• Spectroscopy
• Anti-counterfeiting
• Rare Earth 3+ ions

The work of my thesis is aimed at the optical characterization of crystal nanoparticles doped with rare earth ions for anti-counterfeiting technology.
Five compositions of different crystal matrices doped with Nd, Er, Ho and YbEr were studied. The doped matrices were chosen on the basis of their physical and chemical properties like thermal properties and resistance to oxidation and degradation, while the dopants were chosen on the basis of their expected emission properties in the Visible and Near InfraRed (NIR) region such as, a large collection of atom-like emission bands, which cover the whole spectral range from UV to IR with long life times, i.e. from microseconds up to milliseconds. Furthermore, these emissions are extremely stable and produced by peculiar processes, such as upconversion or cross-relaxation.
Thanks to these properties it is possible to think of creating a multi-level security code that could be spatially, spectrally and temporally encoded.

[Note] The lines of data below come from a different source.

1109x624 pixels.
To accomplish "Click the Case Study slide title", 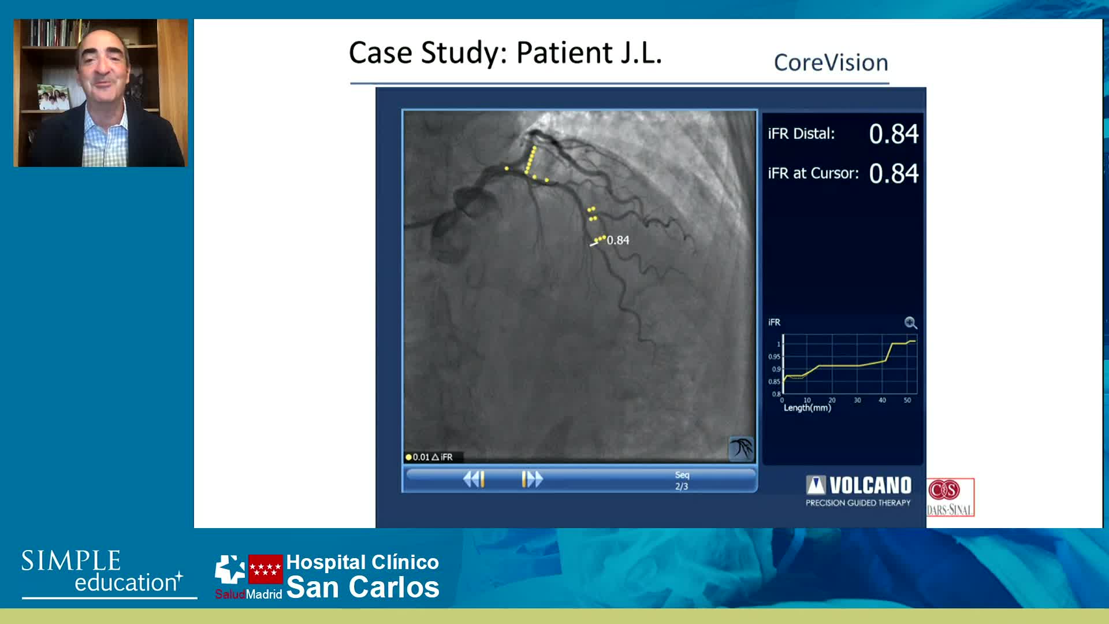I will tap(505, 53).
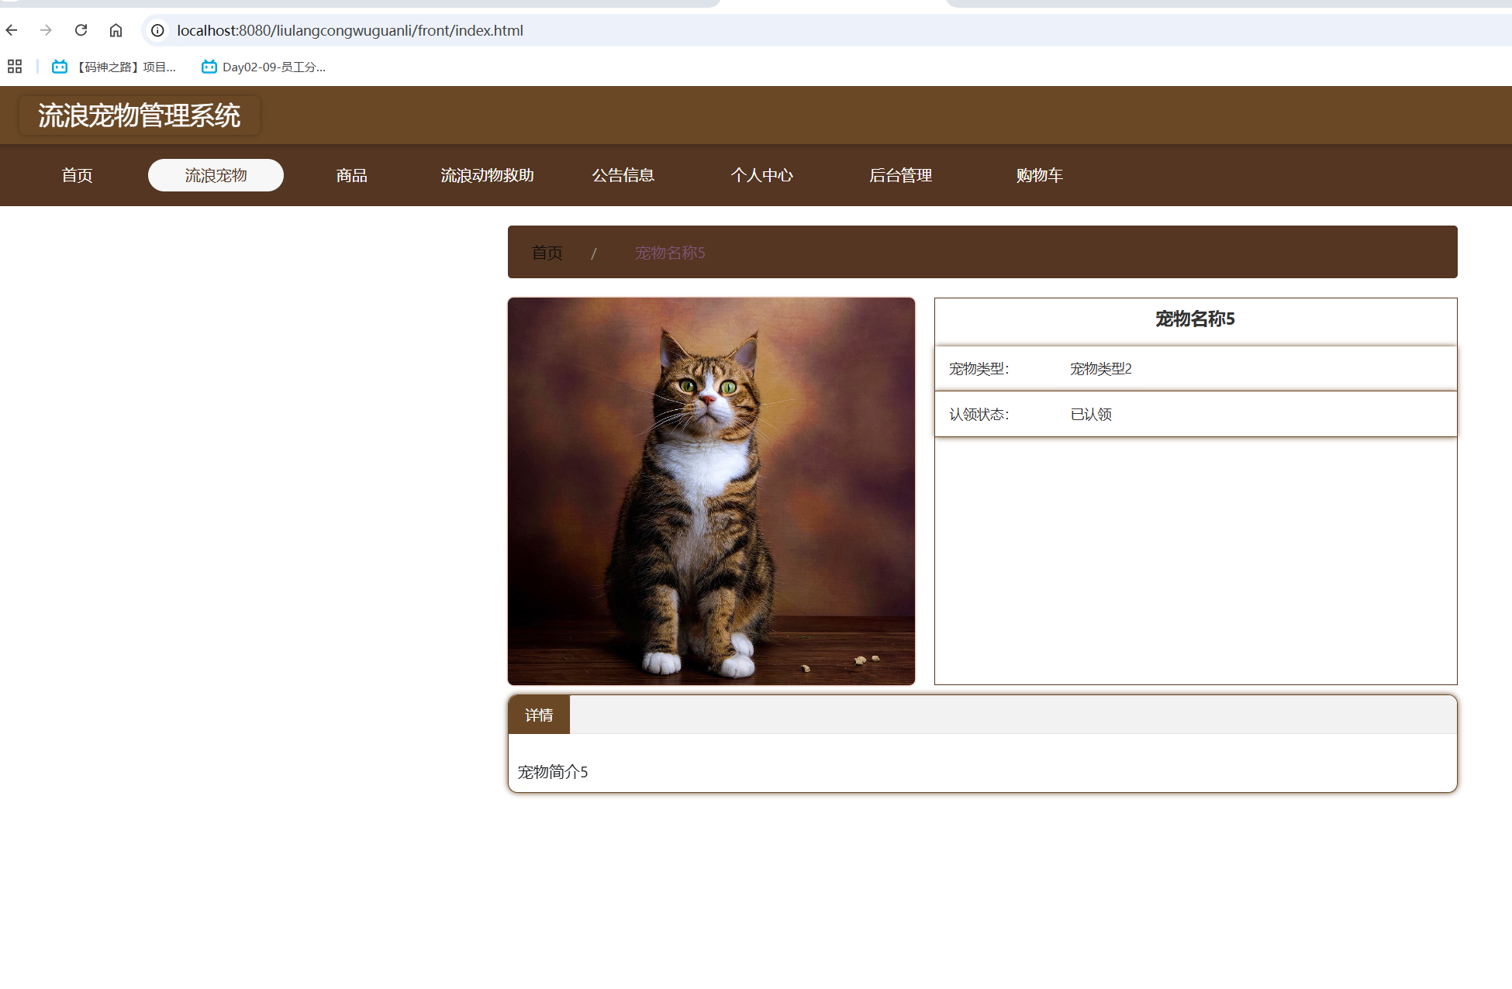Reload the page with refresh icon
Viewport: 1512px width, 989px height.
pos(81,30)
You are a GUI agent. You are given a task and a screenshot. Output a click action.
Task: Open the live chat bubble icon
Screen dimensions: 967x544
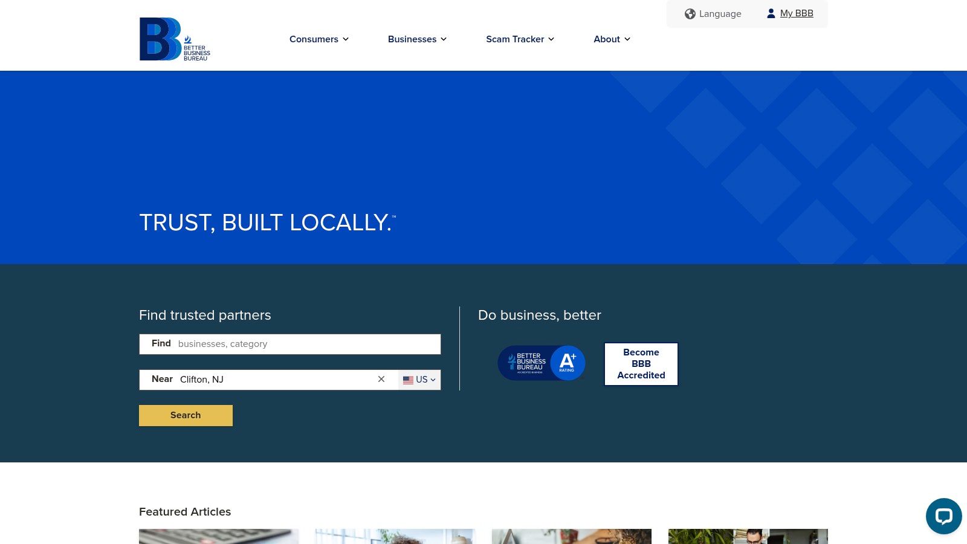(x=943, y=516)
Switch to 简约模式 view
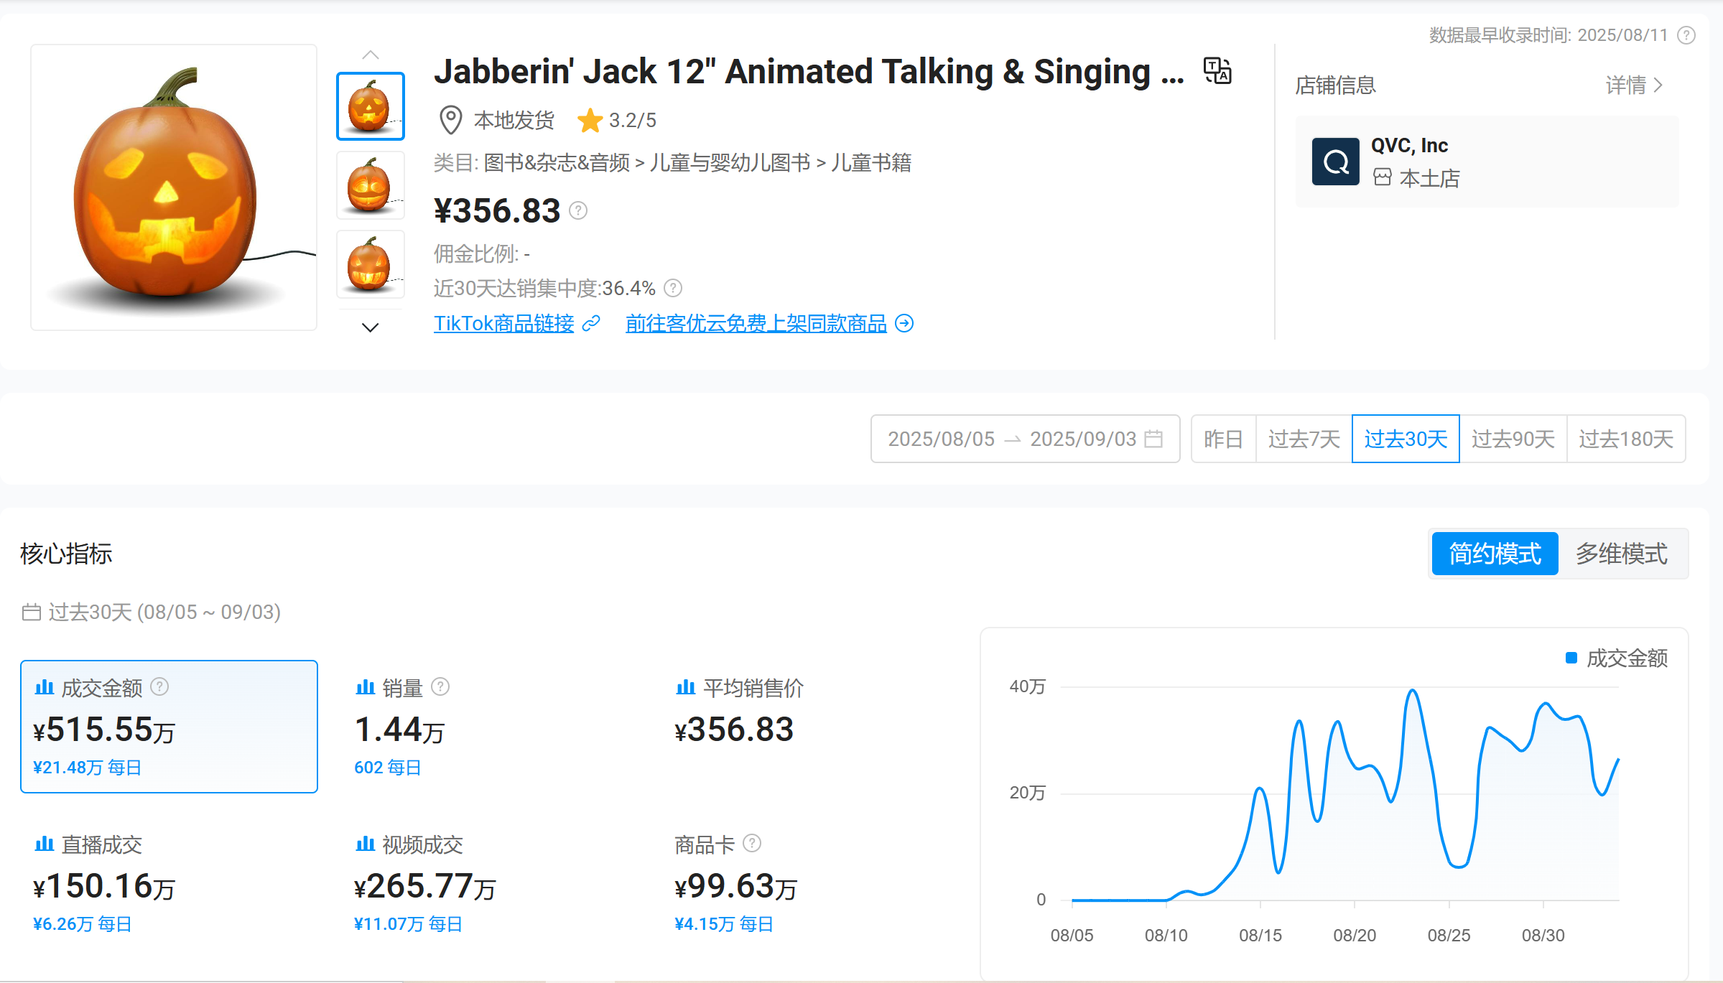The height and width of the screenshot is (983, 1723). (x=1493, y=553)
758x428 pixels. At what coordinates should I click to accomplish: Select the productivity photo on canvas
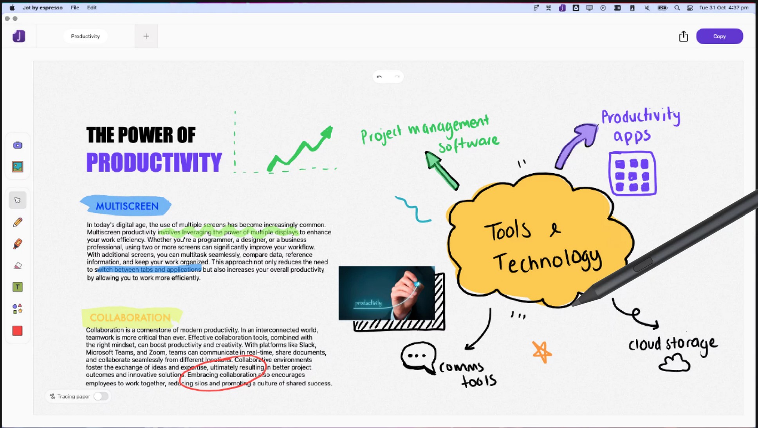tap(386, 293)
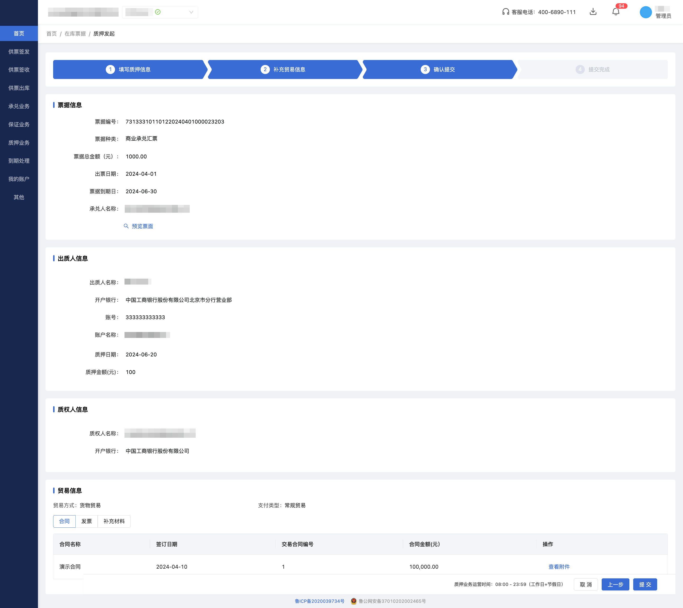Screen dimensions: 683x608
Task: Open the 查看附件 link for 演示合同
Action: click(559, 567)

A thorough spectroscopic analysis is therefore required to assess the potentialities of various compositions to this purpose. For each sample the absorption and emission spectra and the lifetime of the various levels were recorded both in visible and infrared regions. We also studied the stability of the spectroscopic features as a function of the sample around room temperature. The goal is to identify compounds that show intense and stable emissions to be used for a robust anti-counterfeiting technology.